Les étapes du travail avec une partition

… Ou comment rester vivant et créatif avec une partition.

En jouant en improvisation libre et lorsque nous sommes, de ce fait,  reliés à nous-mêmes,  le corps, le geste, le sous-texte sont actifs et nous mènent dans une vitalité puissante qui se ressent souvent fortement.

Par contre, dès qu’il s’agit de travailler une partition afin de restituer un texte, cette vitalité a tendance à se retirer et le corps se referme ou s’absente… Combien de fois ai-je entendu ce constat de la part des instrumentistes venant se frotter à l’improvisation …

Il me semble que, dès le début de l’apprentissage, la façon d’apprendre en détail à l’élève comment  apprivoiser et travailler  un texte est importante pour instituer des principes qui paraîtront ensuite naturels et incontournables.

Le texte est là, complexe avec ses impératifs qui concernent beaucoup de plans différents. Il peut sembler tyrannique, nous laissant, croyons-nous, peu de liberté… et pourtant…

Un texte musical donne en effet un certain nombre de consignes. Nous pourrions le comparer à ceci :

«En marchant,  faire 2 pas rapides, un pas lent, un grand pas, 4 pas rapides… »

Il faut d’abord assimiler cette succession de demandes dans notre mémoire, puis la « concevoir », puis « l’incorporer »…

Notre esprit analytique et notre mémoire ont besoin qu’on leur présente plusieurs fois de suite un schéma clair de ce qu’on leur demande: Il faut donc le faire. Jusqu’à ce que tous les éléments soient d’abord compris, puis intégrés.

 Puis il faut « imaginer » cette succession de gestes, « l’imaginer » avec nos sens aussi,  et enfin nous allons « l’incorporer », la réaliser…

D’abord avec prudence, pour ne pas nous tromper ou nous déséquilibrer, puis de plus en plus aisément et avec liberté.

Deux pas rapides ?? Quel choix !! La taille n’est pas précisée, l’attitude du corps n’est pas précisé, la façon de mettre le pied au sol non plus, la raideur ou la souplesse non plus…etc !!!

Pour le pas lent, il nous reste encore tout un tas de choix à faire : est-il petit ou grand ? Est-il assuré ou timide ? Est -il menaçant ou plein de finesse ? L’ensemble des pas se succédant va-t-il prendre beaucoup d’espace ou peu ? Cela va-t-il durer 10 secondes ou une minute ?…

 A chaque consigne -ainsi que pour l’ensemble des consignes- nous pouvons progressivement ajouter notre personnalité, notre envie du moment, si elle est cohérente et donne du sens à l’ensemble.

Nous pouvons habiter de plus en plus notre « texte », lui donner un sens qui est un combiné entre la demande précise qui est faite au démarrage et notre propre façon de l’appréhender. Nous nous dévoilons au travers de cet exercice : là est l’enjeu… et le plaisir…
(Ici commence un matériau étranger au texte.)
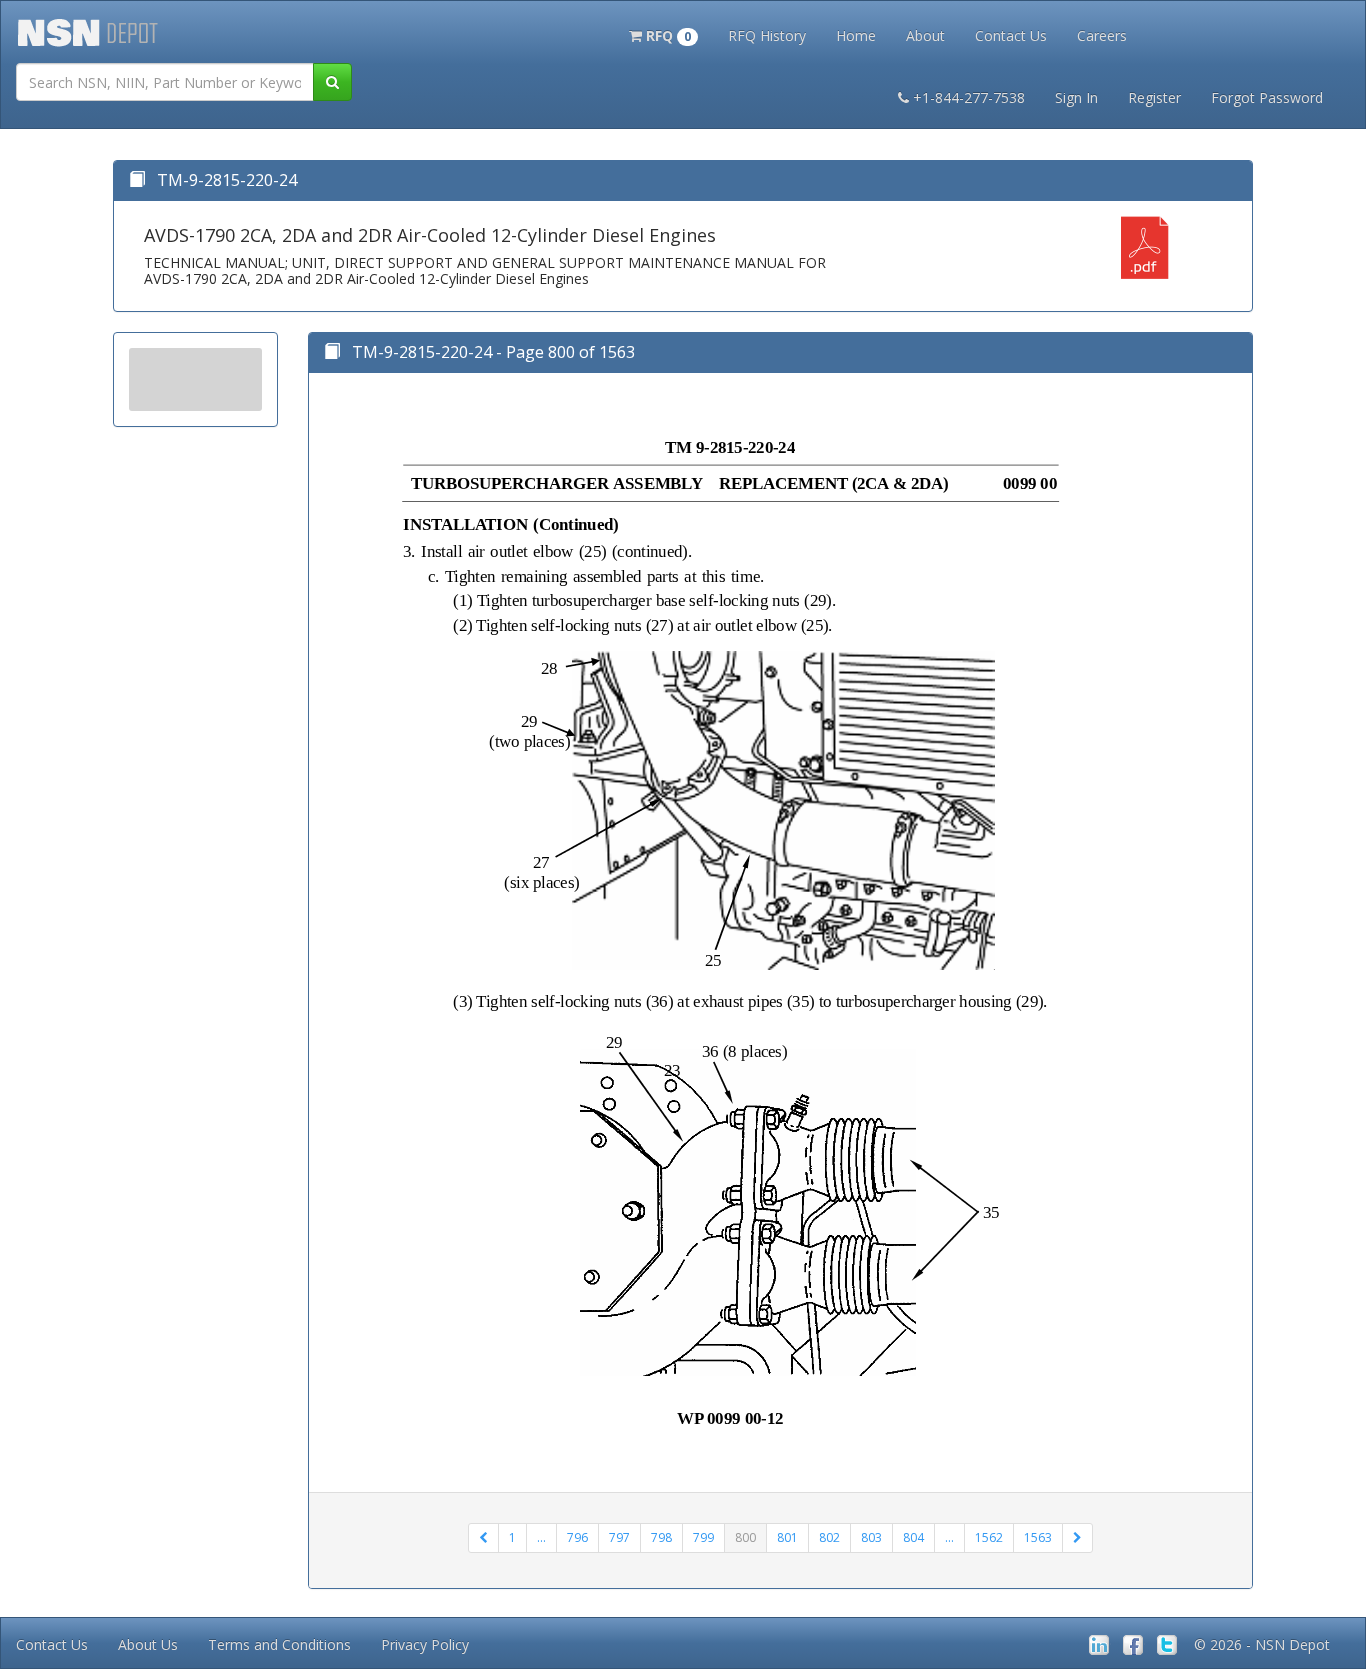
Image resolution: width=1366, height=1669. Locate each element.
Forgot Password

Un texte musical nous laisse tout autant de choix possibles et nous devons en prendre conscience au fil des étapes.

La partition est là, devant nos yeux, neuve….

  • Les moyens techniques actuels nous aident énormément pour la première étape qui consiste à connaitre la mélodie parfaitement jusqu’à  pouvoir la fredonner sans erreur. Trouver un enregistrement est de plus en plus aisé : de nombreuses méthodes fournissent une source d’écoute : CD ou site internet sur lequel les morceaux sont joués. Ou bien le professeur peut faire un enregistrement audio du morceau…  Cela nous facilite bien la vie !

La mélodie doit donc pouvoir être chantée et bien s’inscrire dans la mémoire. De la même façon  qu’avec l’exemple des pas, nous prendrons conscience progressivement de notre liberté par rapport à elle : vitesse, phrasé, ambiance, sous texte, corps vivant et actif, en résonance avec la phrase.

Notre modèle est donc en place ! Nous pouvons l’entendre dans notre tête avec le son que nous aimerions produire avec notre instrument… Il s’agit là d’une transmission orale.

  • Nous allons maintenant nous rapprocher de la partition, la regarder et suivre tout simplement le texte avec le doigt tout en chantant la mélodie ou en l’écoutant. Le premier contact est fait entre le papier et la mélodie et si notre corps est capable de ne pas s’enfuir dans un coin à cette étape, tout va bien !! Nous devons rester vigilant à cela : le corps a vite fait de se recroqueviller et de se considérer hors-jeu et nous devons toujours le ramener sur la piste.

A cette étape nous devrons bien sûr, comme à la précédente, tenter de repérer nos erreurs pas rapport au texte initial et essayer de comprendre d’où vient cette erreur : où est la mauvaise conception ? Pourquoi a-t-on envie de faire cette note plus longue ? Celle-ci plus haute ? Il y a forcément une raison.

Quand on la trouve, l’erreur disparaît. Attention : même en suivant le texte du doigt, le corps garde sa part !! Il reste en mouvement, en interprétation…

  • Nous allons maintenant nous occuper du rythme et l’extraire de l’ensemble pour qu’il devienne conscient : En gardant en arrière-plan l’ensemble de la mélodie qui chante dans notre tête, nous le disons sur « ta ta ta ». Il doit toujours rester plein d’intentions et être  représentatif de notre interprétation, de notre ressenti de cette mélodie. Il ne devient jamais mécanique. Nous pouvons nous déplacer dans l’espace en le déclamant, ou l’illustrer avec notre main dans l’espace. Nous devons rester en contact avec la sensation de notre corps qui a des élans, des tensions, des détentes en lien avec ce que nous rythmons.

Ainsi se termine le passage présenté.